NORMINV Function in Excel

What is the NORMINV function?

The NORM.INV function assumes a normal distribution and returns any P-value on this normal distribution using a given mean and standard deviation - also called uncertainty.

How to apply the NORMINV function in Excel?

The NORM.INV function uses three inputs, of which all three are required.

  1. The first argument, probability, is a probability corresponding to the normal distribution. Using this input, Excel is essentially being told what P-value on the normal distribution shall be returned. Attention! Excel will return the inverse of the normal cumulative distribution! So if we would like to determine the P90 value, we would have to use the P10 value as input for the probability since P90 is the inverse of P10.
  2. The second argument, mean, requires the arithmetic mean of the distribution. This is the P50 energy production value of the power plant.
  3. The third argument, standard_dev, requires the standard deviation of the distribution.

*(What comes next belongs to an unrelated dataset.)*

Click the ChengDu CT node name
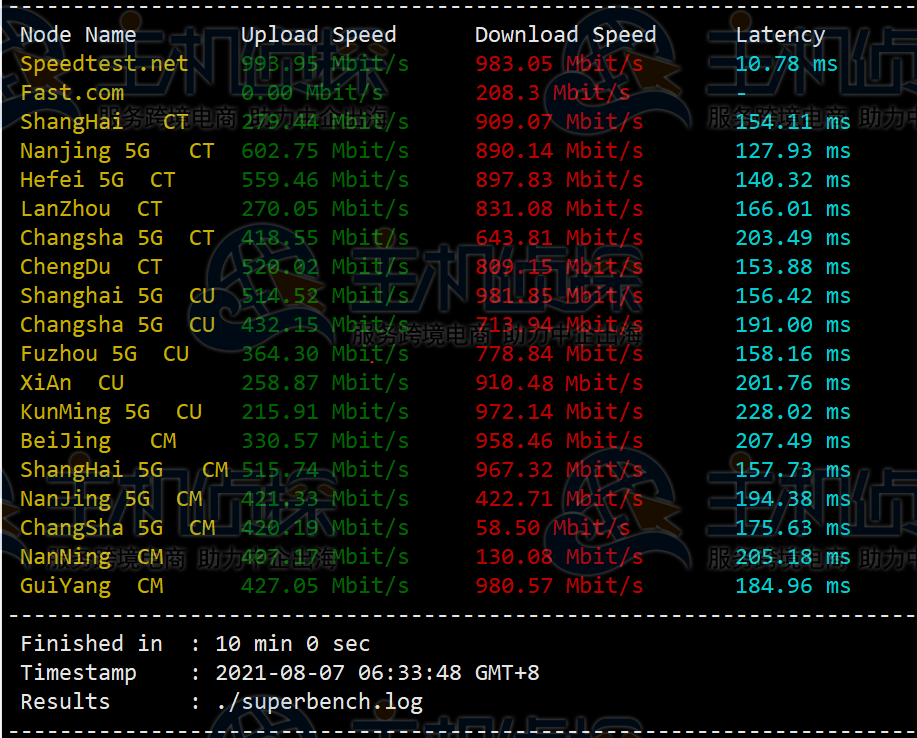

This is the energy production uncertainty, typically higher for wind farms than for solar parks.

How to use the NORMINV function to determine P75, P90, and any other P-value of energy production?

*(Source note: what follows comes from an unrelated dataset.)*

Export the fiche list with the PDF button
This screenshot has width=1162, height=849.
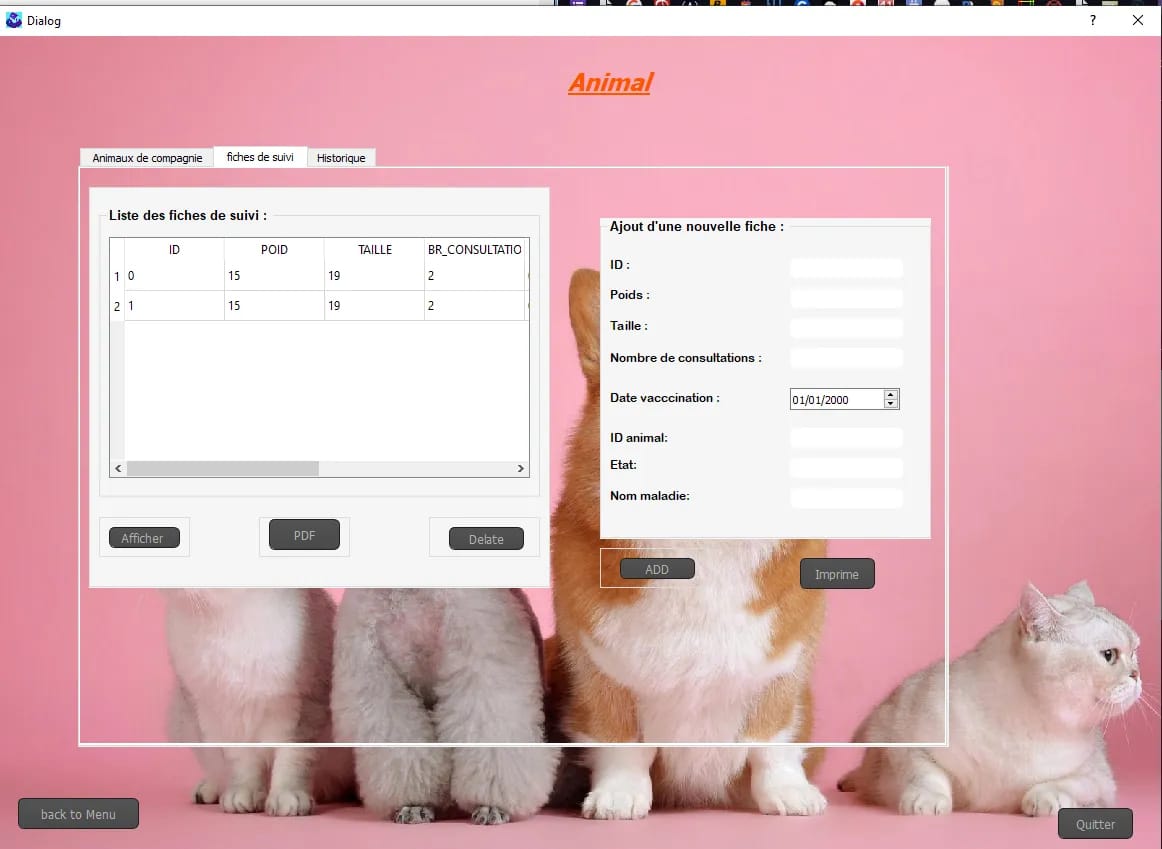[303, 534]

Using the NORM.INV function correctly in an energy production-related context is not super intuitive - so let's see how it's done in a best practice financial model for renewable energy investments.

Modeling P75 and P90 using NORM.INV Function

In the above example, we consider a wind farm with 2,400 full load hours per year. So our mean energy production on a P50 basis is 2,400 MWh/MW - this is the input "mean" for the second argument of the formula.

We also know that the standard deviation, here referred to as uncertainty, is 12%. The mean and uncertainty are all we need to determine any other P-value.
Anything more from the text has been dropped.